"Не приедете ли вы в Лондон, - спрашивал Теккерей у Элвина в письме от 24-го мая 1861 года, - взглянуть на новый дом, который я себе сооружаю? Такой хороший, светлый и удобный, и целиком построенный на выручку от "Корнхилла". Элвин рассказывал, что, когда он был в июне в Лондоне, они с Теккереем вместе завтракали и ходили осматривать дом. "Мой дядюшка, - сказал тогда Теккерей, - очень меня задел, сказав, что дом мой следовало бы назвать "Ярмарка тщеславия". "А почему же вы обиделись?" - "Да потому что так оно и есть. По правде говоря, дом слишком для меня хорош".
Во время этой встречи Элвин очень хвалил "Приключения Филиппа", печатавшиеся в ту пору в "Корнхилле". Но Теккерей, знавший в чем слабость его повести, не согласился с ним: "Я уже сказал свое слово по части сочинительства. Конечно, я могу с приятностью исполнить старые напевы, но у меня в запасе нет ничего нового. Когда я болен, мне делается тошно от моих писаний и поневоле в голову приходит мысль: "Бог мой! К чему вся эта чепуха?" Мисс Теккерей спросила у него за завтраком, будет ли он обедать дома или в каком-нибудь трактире на реке. "Разумеется, на реке, - ответил он, - поеду в Гринвич, попишу "Филиппа". "Писать "Филиппа" в гринвичском трактире!" - воскликнул Элвин. "Я не могу писать в уюте собственного кабинета и сочиняю, главным образом, в гостиницах и клубах. Я заражаюсь оживлением, которое царит в общественных местах, оно заставляет мозг работать".
ДЖОН КОРДИ ДЖИФРИСОН
ИЗ ВОСПОМИНАНИЯ
Сам я тщательнейшим образом заранее разрабатывал планы своих произведений, метод же, с помощью которого Теккерей создавал свои романы характеров, полные юмора, но относительно лишенные четкой интриги, был прямо противоположен моему. Он рисовал в воображении образы двух-трех главных персонажей и начинал писать, - но с перерывами, с передышками - и так от главы к главе, лишь примерно представляя себе повороты сюжета в следующих главах. "Своими персонажами я не управляю, - сказал он мне как-то. - Я в полной их власти, и они ведут меня, куда хотят".

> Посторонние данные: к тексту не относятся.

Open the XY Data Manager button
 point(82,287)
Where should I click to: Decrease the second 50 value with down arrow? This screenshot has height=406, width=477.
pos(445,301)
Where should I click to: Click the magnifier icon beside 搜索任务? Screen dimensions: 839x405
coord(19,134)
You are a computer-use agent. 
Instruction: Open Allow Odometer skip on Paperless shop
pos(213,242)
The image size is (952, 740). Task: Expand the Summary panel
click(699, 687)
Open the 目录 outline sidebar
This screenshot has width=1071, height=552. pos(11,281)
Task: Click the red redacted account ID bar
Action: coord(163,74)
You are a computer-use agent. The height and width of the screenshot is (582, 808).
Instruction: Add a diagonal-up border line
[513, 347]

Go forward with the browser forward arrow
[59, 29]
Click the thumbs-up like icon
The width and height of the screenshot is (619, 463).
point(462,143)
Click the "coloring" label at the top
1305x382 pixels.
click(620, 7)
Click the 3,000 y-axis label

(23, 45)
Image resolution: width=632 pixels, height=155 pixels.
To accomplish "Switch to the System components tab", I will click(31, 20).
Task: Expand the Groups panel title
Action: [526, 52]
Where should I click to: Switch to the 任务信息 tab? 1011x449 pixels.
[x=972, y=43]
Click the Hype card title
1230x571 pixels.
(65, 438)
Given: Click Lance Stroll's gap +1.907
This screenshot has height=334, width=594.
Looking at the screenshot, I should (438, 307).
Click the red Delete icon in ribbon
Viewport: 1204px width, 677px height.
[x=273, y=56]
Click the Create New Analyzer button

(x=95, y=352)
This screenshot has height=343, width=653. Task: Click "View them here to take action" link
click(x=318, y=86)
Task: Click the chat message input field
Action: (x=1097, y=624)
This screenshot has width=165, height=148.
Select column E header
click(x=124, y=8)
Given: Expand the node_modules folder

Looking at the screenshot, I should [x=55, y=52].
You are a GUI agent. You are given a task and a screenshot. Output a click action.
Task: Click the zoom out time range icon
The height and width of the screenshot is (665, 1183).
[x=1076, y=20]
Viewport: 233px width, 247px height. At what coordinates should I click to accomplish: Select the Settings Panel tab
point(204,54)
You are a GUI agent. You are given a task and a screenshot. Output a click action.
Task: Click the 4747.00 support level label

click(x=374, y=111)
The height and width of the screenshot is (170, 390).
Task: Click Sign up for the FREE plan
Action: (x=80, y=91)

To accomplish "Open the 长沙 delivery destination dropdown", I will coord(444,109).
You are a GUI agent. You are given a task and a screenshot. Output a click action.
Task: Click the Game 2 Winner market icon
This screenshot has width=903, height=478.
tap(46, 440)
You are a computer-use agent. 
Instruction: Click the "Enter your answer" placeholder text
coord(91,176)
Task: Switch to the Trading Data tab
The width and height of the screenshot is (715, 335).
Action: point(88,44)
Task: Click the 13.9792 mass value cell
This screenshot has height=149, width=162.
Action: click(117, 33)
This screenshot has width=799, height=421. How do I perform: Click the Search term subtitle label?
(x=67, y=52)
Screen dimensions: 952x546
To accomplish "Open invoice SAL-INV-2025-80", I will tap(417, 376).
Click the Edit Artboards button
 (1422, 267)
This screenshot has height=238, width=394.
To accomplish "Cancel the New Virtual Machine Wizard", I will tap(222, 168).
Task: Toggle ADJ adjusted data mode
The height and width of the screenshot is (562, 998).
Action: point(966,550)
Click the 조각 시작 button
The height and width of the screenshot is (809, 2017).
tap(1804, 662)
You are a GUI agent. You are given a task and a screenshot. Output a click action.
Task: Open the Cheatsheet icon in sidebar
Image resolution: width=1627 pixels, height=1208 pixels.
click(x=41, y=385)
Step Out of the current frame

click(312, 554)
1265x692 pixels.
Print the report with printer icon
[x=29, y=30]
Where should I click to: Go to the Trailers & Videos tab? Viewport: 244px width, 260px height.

Кое-какие остряки вмели обыкновение посмеиваться над снисходительностью Теккерея к столь странному протеже, но в конце концов он заставил их умолкнуть, воскликнув с горячностью: "Я не позволю, чтобы малыша Хэмстида поносили в моем присутствии. Я люблю малыша Хэмстида! Слышите, я люблю малыша Хэмстида, а что до его стихов, над которыми вы потешаетесь, так скажу одно: читая его стихи я получаю больше удовольствия, чем читая вашу прозу!" За что высокообразованный и разборчивый Теккерей вдруг полюбил старомодного карлика-клерка, на редкость лишенного каких-либо привлекательных качеств? Чтобы внятно ответить на этот вопрос, я должен подробнее описать первого секретаря нашего клуба. Он был не только мал ростом, но еще и горбат, причем ходил с трудом, опираясь на трость... Хотя я никак не могу согласиться с мистером Германом Меривейлом и мистером Фрэнком Марзелсом, будто Теккерей отличался истовой религиозностью и глубоким благочестием и что религия оказала большое влияние на его характер и образ жизни, они, по-моему, правы в том, что разочарование - то есть глубокая непреходящая печаль, которую оставили в его душе различные несчастья, оказалось благодетельным для его благородной натуры и способствовало проявлению многих из лучших его качеств. Горе не только не притупило и не извратило его сострадательность, но, напротив, обострило ее и маленький горбун, секретарь нашего клуба представлялся ему слабым существом, нуждающимся в его защите по нескольким причинам. Собственное его лицо хранило следы несчастного случая, и добряк Теккерей увидел в старом клерке собрата-страдальца, которого судьба изуродовала куда более жестоко. Сам сложенный как великан Теккерей жалел малыша Хэмстида за его крохотность... Мы все называли его "дорогой Хэмстид", но только у Теккерея сердце было настолько большим и горячим, что он мог полюбить скучного маленького горбуна.
Любящая дочь, пусть даже она знает всю его жизнь, все-таки не лучший биограф, когда речь идет о жизнеописании великого юмориста, принадлежавшего богеме до конца своих дней, и чье семейное несчастье породило обильные следствия, которые необходимо не опускать или затушевывать, но наоборот показывать с достойной откровенностью и деликатностью - ведь историк тут должен представить потомству человека, настолько интересного, что даже его недостатки и заблуждения заслуживают почти такого же подробного разбора, как высочайшие его добродетели и таланты.